A new cybersecurity report from MPs has made a number of stringent recommendations, including a series of escalating fines for companies who spill customer details as a result of data breaches.
The report from the Culture, Media and Sport Select Committee was initiated due to the major TalkTalk breach last year, although the authors were careful to note that it is intended to address broader cybercrime problems and not just single the service provider out.
Recommendations from MPs include penalising bosses at firms who suffer data breaches, as well as noting that the penalty which can be levied on a company will soon be raised from the present £500,000 maximum fine to €20 million (around £15.5 million, or a maximum 4% of global turnover) with the EU's incoming General Data Protection Regulation.
That's a definitely good thing, the committee said, because the current maximum fine the ICO can impose just isn't enough of a deterrent.
The report noted: "The ICO should introduce a series of escalating fines, based on the lack of attention to threats and vulnerabilities which have led to previous breaches. A data breach facilitated by a 'plain vanilla' SQL attack, for example, or continued vulnerabilities and repeated attacks, could thus trigger a significant fine."
Crackdown on cybercriminals
Furthermore, it's not just businesses who are being clamped down upon, but also cybercriminals themselves – those who hack companies, or otherwise obtain and sell user data, could be jailed for up to two years, the committee recommended.

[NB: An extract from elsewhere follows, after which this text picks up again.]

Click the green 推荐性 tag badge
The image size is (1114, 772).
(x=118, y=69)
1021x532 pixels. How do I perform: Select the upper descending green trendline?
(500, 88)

The MPs also called for a "step change" in terms of making consumers aware of online and telephone scams which are increasingly trying to snare the unwary.
They called for the government to initiate campaigns to raise public awareness of such scams, and also called upon businesses to make it clear to customers how they will contact them – and how customers can verify that any communication is actually from the organisation itself, and not an imposter.